STUDY QUESTIONS ::
A. Answer each question from the passage on the standard error of the mean.
(i) How is the sample mean expressed in terms of T and n?
(ii) What is used in the second equality of the variance derivation?
(iii) By definition, what is the standard error?
B. Give back, character for character, the part of the passage on the standard error of the mean starting with "In other words, if" and going on through "<math> x </math>.".

EXCERPTED PASSAGE ::
"""
The mean of these measurements <math>\bar{x}</math> (sample mean) is given by <math display="block">\bar{x} = T/n.</math> The variance of the mean is then

<math display="block">\operatorname{Var}(\bar{x}) = \operatorname{Var}\left(\frac{T}{n}\right) = \frac{1}{n^2}\operatorname{Var}(T) = \frac{1}{n^2}n\sigma^2 = \frac{\sigma^2}{n},</math>

where [[Variance#Addition and multiplication by a constant|a propagation in variance]] is used in the 2nd equality. The standard error is, by definition, the standard deviation of <math>\bar{x}</math> which is the square root of the variance:

<math display="block">\sigma_{\bar{x}} = \sqrt{\frac{\sigma^2}{n}} = \frac{\sigma}{\sqrt{n}} .</math>

In other words, if there are a large number of observations per sampling (<math display="inline">n</math> is high compared with the population variance <math display="inline">\sigma</math>), then the calculated mean per sample <math display="inline">\bar{x}</math> is expected to be close to the population mean <math> x </math>.
"""
MATERIAL PROVIDED ::
"""
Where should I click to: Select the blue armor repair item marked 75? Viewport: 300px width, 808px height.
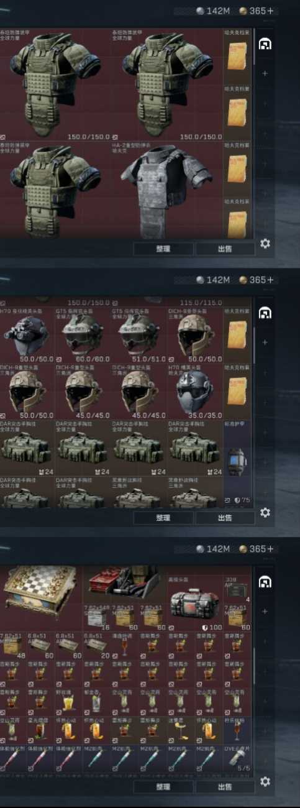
"""
PER-TASK OUTPUTS ::
A.
(i) The sample mean equals T/n.
(ii) A propagation in variance.
(iii) The standard deviation of the sample mean, which is the square root of its variance.

B.
In other words, if there are a large number of observations per sampling (<math display="inline">n</math> is high compared with the population variance <math display="inline">\sigma</math>), then the calculated mean per sample <math display="inline">\bar{x}</math> is expected to be close to the population mean <math> x </math>.